Long, Weinberg, Ansley & Wheeler, Joseph W. Watkins, Atlanta, for appellees.

BIRDSONG, Presiding Judge.

Appellants appeal the order of the trial court granting appellee/defendant Dr. Manard, D.C. the right to open his default, granting his motion to dismiss and motion for summary judgment, and finding his motion to compel discovery moot. Pursuant to OCGA § 9-11-54(b), the order contained the determination and direction for final judgment.

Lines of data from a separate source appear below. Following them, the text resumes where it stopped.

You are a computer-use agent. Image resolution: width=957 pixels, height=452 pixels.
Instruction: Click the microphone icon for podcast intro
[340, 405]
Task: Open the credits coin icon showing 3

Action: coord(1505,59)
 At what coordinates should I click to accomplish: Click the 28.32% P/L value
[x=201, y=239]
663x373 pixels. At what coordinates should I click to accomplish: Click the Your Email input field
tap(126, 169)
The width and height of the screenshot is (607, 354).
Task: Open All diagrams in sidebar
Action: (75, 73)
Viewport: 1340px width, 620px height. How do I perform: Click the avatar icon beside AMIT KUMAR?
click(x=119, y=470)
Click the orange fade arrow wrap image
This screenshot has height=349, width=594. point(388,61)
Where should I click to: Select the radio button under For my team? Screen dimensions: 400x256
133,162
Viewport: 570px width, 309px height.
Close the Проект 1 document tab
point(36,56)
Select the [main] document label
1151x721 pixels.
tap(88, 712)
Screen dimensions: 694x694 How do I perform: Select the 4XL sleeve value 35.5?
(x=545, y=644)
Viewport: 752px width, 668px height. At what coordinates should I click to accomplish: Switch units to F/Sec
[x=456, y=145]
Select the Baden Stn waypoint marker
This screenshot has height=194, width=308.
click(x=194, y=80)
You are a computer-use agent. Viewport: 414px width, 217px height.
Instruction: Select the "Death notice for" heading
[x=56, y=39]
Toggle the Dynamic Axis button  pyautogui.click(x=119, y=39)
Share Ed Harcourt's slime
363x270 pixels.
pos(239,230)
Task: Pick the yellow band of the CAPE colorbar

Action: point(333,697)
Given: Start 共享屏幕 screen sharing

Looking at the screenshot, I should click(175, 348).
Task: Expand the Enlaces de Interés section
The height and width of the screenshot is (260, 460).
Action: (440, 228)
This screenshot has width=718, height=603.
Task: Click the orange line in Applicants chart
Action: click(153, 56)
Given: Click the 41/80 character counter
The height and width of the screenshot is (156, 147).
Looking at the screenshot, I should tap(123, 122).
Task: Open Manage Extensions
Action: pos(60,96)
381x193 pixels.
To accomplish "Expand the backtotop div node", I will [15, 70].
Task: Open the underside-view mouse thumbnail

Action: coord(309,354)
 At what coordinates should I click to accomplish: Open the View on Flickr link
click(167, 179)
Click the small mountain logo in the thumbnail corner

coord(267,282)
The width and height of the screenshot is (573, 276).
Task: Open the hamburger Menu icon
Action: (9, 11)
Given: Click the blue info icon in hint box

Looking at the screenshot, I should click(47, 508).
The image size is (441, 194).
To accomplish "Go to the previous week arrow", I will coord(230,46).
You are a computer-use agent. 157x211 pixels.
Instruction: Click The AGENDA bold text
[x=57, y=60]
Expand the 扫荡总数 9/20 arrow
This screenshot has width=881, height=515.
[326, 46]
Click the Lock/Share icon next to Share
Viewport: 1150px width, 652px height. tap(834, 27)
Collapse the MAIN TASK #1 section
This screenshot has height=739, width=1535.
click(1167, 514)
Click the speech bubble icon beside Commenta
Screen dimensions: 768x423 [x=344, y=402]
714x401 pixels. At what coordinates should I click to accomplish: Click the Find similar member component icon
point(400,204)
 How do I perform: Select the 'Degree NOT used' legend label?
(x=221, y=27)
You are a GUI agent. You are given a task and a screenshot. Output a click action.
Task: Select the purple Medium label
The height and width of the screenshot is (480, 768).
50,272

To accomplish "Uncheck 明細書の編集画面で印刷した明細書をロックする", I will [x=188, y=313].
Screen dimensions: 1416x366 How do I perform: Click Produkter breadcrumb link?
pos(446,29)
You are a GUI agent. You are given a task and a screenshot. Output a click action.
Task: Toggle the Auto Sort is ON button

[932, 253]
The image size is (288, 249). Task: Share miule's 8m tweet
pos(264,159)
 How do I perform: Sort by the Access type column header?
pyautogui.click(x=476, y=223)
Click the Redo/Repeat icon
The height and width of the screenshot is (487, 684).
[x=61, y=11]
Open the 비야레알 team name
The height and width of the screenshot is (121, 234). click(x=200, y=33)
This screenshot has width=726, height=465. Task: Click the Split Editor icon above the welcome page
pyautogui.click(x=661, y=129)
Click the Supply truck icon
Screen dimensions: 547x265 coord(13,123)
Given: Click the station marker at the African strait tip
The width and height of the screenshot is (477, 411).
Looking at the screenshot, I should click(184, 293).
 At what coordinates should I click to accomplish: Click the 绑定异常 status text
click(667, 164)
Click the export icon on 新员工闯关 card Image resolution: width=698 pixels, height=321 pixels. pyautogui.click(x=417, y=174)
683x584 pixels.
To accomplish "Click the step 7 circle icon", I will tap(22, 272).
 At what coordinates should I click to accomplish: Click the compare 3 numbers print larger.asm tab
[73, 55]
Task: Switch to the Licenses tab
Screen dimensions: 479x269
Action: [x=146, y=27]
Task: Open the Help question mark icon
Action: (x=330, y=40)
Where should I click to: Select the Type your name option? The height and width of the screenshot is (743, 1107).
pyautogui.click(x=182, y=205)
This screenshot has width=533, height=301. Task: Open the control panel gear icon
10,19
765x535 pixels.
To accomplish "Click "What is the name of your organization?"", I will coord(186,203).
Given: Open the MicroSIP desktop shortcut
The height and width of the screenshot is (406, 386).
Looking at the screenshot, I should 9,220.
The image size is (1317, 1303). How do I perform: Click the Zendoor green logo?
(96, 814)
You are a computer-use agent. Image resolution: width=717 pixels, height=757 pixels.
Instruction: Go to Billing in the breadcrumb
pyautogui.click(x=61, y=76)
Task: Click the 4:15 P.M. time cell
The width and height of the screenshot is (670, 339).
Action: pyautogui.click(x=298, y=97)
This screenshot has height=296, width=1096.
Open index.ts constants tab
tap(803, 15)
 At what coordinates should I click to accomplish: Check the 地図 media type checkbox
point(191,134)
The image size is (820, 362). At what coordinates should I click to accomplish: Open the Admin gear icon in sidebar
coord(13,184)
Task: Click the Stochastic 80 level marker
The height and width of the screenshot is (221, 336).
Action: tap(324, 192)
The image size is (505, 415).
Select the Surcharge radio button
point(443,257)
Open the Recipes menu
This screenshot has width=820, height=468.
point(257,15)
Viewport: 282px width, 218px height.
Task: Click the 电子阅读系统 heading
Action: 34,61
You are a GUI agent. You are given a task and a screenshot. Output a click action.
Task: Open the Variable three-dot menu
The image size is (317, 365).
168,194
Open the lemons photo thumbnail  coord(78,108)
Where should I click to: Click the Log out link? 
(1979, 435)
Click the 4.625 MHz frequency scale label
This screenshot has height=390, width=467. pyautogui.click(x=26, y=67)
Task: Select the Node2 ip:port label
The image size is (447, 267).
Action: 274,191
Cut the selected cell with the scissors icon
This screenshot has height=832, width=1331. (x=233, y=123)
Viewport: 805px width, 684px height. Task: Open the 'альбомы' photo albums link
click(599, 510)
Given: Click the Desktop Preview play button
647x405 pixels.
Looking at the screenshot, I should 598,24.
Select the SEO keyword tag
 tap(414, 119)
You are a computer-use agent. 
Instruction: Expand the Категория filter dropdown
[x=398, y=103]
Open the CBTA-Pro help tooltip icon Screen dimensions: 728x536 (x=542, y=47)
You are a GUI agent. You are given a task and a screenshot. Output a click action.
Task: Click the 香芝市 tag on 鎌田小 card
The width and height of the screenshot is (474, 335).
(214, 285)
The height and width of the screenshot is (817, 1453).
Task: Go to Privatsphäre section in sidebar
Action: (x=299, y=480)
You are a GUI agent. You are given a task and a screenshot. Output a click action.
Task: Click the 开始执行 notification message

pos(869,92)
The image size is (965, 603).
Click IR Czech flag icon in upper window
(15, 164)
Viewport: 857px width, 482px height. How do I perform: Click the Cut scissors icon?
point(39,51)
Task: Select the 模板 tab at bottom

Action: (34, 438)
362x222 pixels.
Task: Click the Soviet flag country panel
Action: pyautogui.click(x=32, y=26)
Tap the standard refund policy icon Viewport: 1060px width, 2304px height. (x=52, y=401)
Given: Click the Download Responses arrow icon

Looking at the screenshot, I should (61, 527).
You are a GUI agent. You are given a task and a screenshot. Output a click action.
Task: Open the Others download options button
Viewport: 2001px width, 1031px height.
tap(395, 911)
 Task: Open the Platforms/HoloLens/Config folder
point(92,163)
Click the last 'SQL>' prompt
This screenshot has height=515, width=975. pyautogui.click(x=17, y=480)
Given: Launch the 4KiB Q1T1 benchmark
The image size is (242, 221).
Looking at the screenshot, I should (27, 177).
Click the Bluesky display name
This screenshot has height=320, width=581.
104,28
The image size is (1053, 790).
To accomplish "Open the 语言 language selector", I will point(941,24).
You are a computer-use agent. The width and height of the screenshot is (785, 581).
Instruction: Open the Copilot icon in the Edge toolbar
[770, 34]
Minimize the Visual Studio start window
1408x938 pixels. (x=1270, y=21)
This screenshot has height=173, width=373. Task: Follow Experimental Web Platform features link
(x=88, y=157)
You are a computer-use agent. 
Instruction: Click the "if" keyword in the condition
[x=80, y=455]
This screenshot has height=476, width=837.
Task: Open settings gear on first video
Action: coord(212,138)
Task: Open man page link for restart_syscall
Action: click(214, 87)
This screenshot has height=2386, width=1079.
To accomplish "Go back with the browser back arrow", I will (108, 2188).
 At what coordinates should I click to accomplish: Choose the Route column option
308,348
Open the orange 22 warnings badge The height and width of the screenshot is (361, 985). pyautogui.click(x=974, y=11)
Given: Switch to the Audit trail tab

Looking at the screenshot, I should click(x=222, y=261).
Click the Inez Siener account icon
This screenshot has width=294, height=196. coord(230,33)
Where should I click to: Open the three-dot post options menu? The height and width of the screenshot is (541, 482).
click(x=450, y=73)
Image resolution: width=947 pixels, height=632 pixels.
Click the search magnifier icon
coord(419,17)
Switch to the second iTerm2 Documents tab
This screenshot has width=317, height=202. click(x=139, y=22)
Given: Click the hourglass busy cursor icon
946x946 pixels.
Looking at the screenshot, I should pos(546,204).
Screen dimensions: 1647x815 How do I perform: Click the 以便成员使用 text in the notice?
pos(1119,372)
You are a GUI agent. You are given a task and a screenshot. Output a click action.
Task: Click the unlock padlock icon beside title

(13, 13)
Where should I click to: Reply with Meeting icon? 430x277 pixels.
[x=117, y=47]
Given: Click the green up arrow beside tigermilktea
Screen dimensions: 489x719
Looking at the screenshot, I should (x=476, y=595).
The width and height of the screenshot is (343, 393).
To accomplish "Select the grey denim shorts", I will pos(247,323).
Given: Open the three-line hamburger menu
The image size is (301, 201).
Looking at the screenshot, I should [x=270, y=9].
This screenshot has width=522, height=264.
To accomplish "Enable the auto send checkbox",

In December 1989, appellants were in an automobile collision; appellant Rogers was driving, and appellant Vaughn and T. Niles (a minor who is represented b/n/f and guardian, S. Niles) were passengers. Appellants demanded no-fault benefits from Rogers' insurance policy, underwritten by appellees Coronet Insurance Company and Insurance Services Underwriters Inc. Appellee Manard is a licensed chiropractor employed by Howell Industrial Clinic, which operates the Center for Independent Medical Examination. As such, Dr. Manard performed independent chiropractic examinations upon appellants, pursuant to a request by the insurance company of appellant Trenton Rogers against whom appellants had filed personal injury protection (PIP) claims. Dr. Manard performed separate, independent chiropractic examinations on each appellant without consulting their x-rays or other medical records in the possession of appellants' chiropractor. Dr. Manard subsequently submitted reports to the insurance company concluding inter alia that while appellants were in pain they would not benefit from further treatment. The insurance company allegedly stopped PIP claim payments to appellants after receiving this report.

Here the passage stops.